Multicore Processing

As advances in raw processor speeds decline, multicore processors are becoming increasingly popular choices to maximize the number of calculations that may be completed in a given period of time. The potential for increased performance by writing multicore programs comes at the cost of code complexity. This topic addresses potential pitfalls when writing code for the Wii U multicore processor, Espresso.

Introduction

A preview of the Cafe process switching model was introduced in SDK 2.03. Additional changes, feature enhancements, and performance improvements are implemented. Process switching allows system applications to be separated from the game in both execution and development.

Process Definition

On Cafe, a process is composed of a single RPX file and a separate memory address space which is isolated from other processes. The state is managed by the kernel. Each process also has a system message queue. Unlike some other operating systems, the Cafe kernel schedules processes, not threads. Threads are still scheduled in a user-mode.
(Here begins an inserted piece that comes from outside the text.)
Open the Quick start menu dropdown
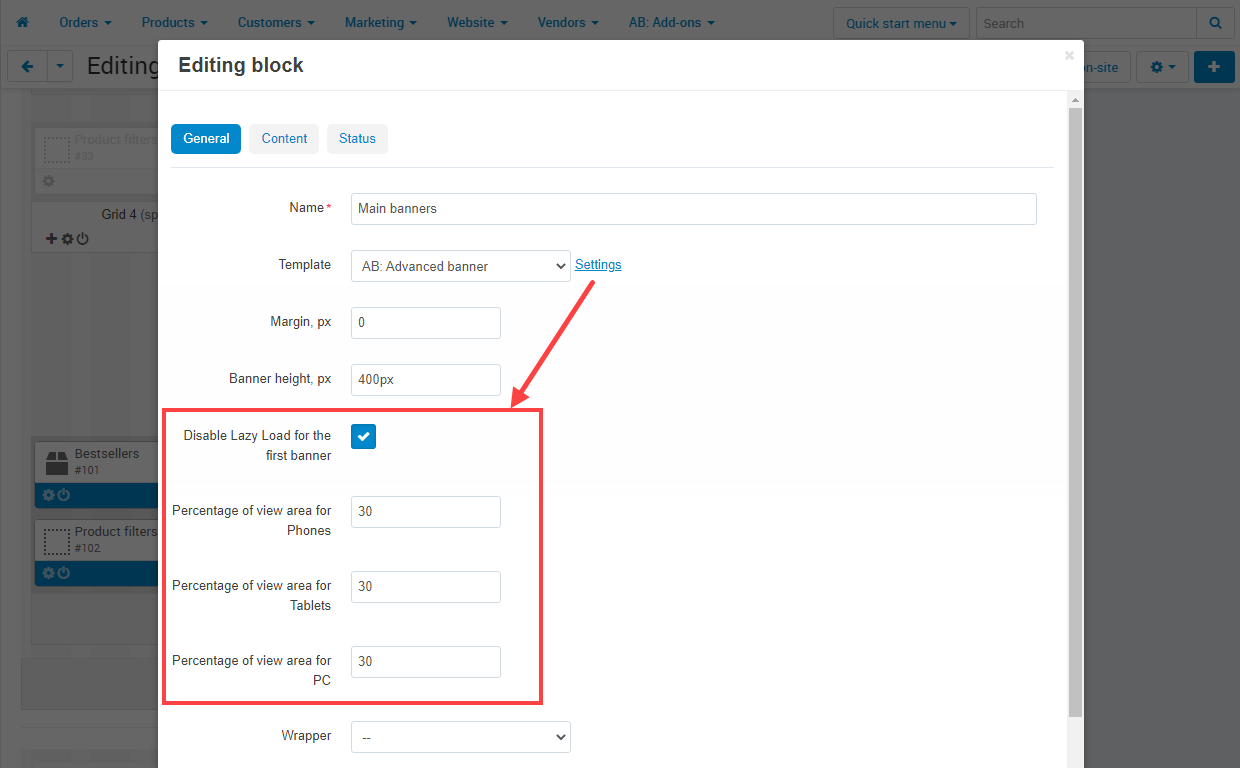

A process may use CPU time on Core 2 while it is not in the foreground, or may set a configuration option to specify that it should not receive any processor time while in the background. See "Background Process" below for more information on this special mode.

NOTE:
There are three cores available for processes: Core 0, Core 1, and Core 2.

Foreground Process

At any one time, there is only one process that is allowed to interact with the user by displaying graphics, playing audio, or receiving input from controllers. This process is called the foreground process. Similarly, all resources that are only available to the foreground process are called foreground-only resources. The foreground has access to all three cores.

For more information about processes that are in the foreground state, see Foreground State.

For more information about moving from the foreground to the background, see Moving to the Background.

Background Process

If your application has been requested to move to the background, it still has some actions it can take while waiting to return to the foreground.

For more information about processes that are in the background state, see Background State.

For more information about moving from the background to the foreground, see Moving to the Foreground.

Exiting

In certain circumstances, a process will need to exit. ProcUIProcessMessages will return PROCUI_STATUS_EXIT to indicate this. At this point, the process will need to cleanup any resources and return from main.

Foreground and Background Switching Libraries

For more information about the libraries specific to foreground and background switching, see:

Demos for Process Switching

$CAFE_ROOT/system/src/demo/os/switch

Espresso CPU Information

NOTE:
For the purpose of this discussion, we briefly explain the Espresso cache coherency model. For more complete information about the Espresso CPU than is presented here, see IBM Espresso RISC Microprocessor Developer's User Manual, Version 2 on your local Nintendo developer support group website., Espresso CPU Performance Guide, and Cache Performance Implications of Shared Data.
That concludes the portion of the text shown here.